• _Passage to read_:
-------------------------

The judge further found that plaintiff's claim of common law fraud was untenable because defendants breached no duty to plaintiff and plaintiff suffered no damages. See Banco Popular N. Am. v. Gandi, 184 N.J. 161, 173-75 (2005) (holding that the hallmark elements of common law fraud are misrepresentation, reliance and resulting damages, and that no separate, amorphous claim for creditor fraud exists in New Jersey). Therefore, even if the complaint alleged fraudulent conduct with respect to any defendants with sufficient specificity, plaintiff's reliance on N.J.S.A. 2A:44A-36 was unavailing because a defendant can only be liable under that section for fraudulently depriving an entity entitled to the benefits of the Construction Lien Law "for any damages resulting therefrom." Plaintiff has not suffered any damages because its lien remains in full force and effect.

-------------------------

• _Supplied information_:

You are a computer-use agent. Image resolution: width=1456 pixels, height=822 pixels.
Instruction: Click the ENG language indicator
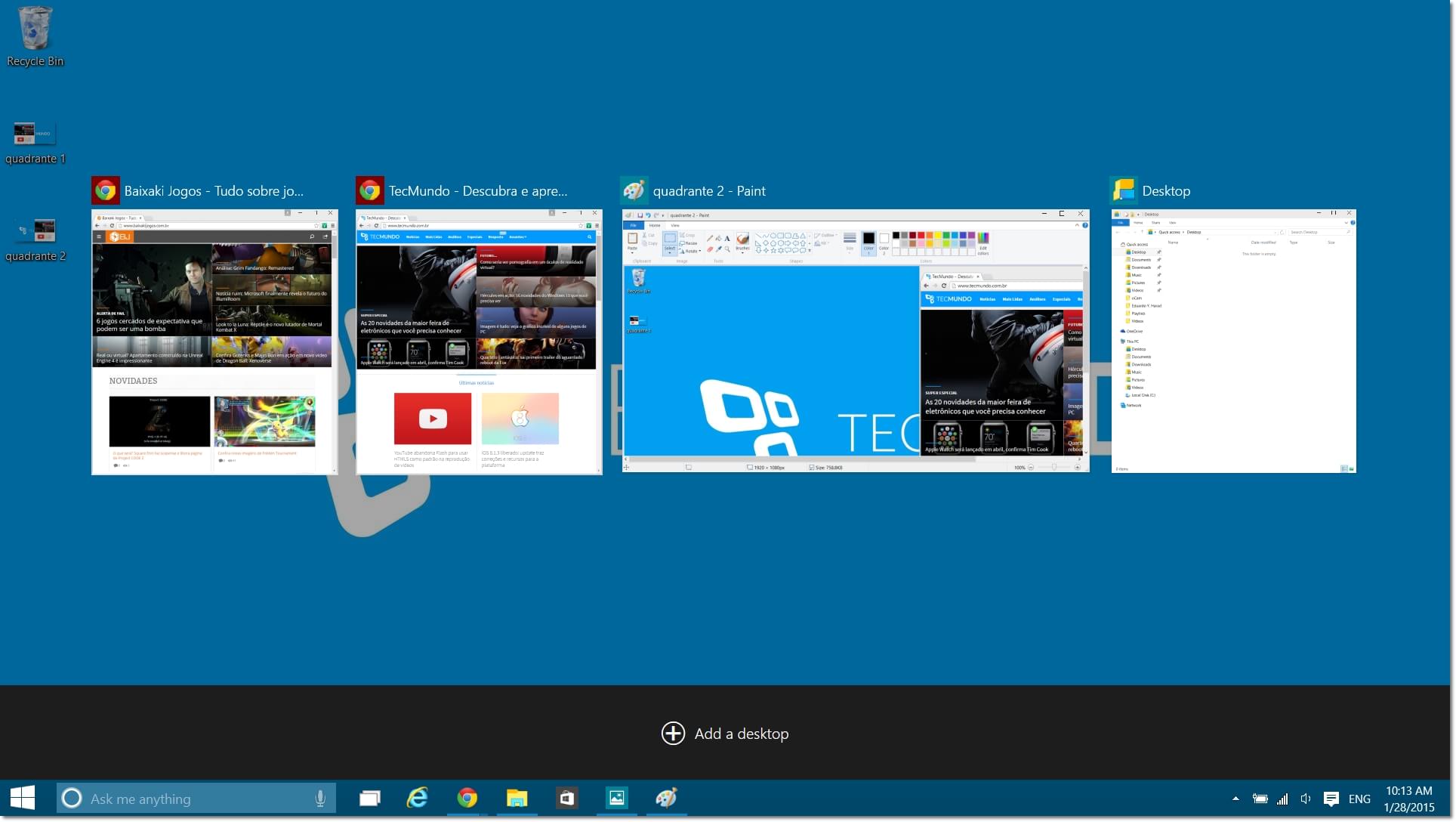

-------------------------

• _Required work_:
Rewrite the passage on the common law fraud claim, beginning at the words "The judge further" and stopping after "force and effect.". In that span, switch "Construction Lien Law" to "Mechanics Lien Law". The material here was taken from a separate source.

• _Output below_:
The judge further found that plaintiff's claim of common law fraud was untenable because defendants breached no duty to plaintiff and plaintiff suffered no damages. See Banco Popular N. Am. v. Gandi, 184 N.J. 161, 173-75 (2005) (holding that the hallmark elements of common law fraud are misrepresentation, reliance and resulting damages, and that no separate, amorphous claim for creditor fraud exists in New Jersey). Therefore, even if the complaint alleged fraudulent conduct with respect to any defendants with sufficient specificity, plaintiff's reliance on N.J.S.A. 2A:44A-36 was unavailing because a defendant can only be liable under that section for fraudulently depriving an entity entitled to the benefits of the Mechanics Lien Law "for any damages resulting therefrom." Plaintiff has not suffered any damages because its lien remains in full force and effect.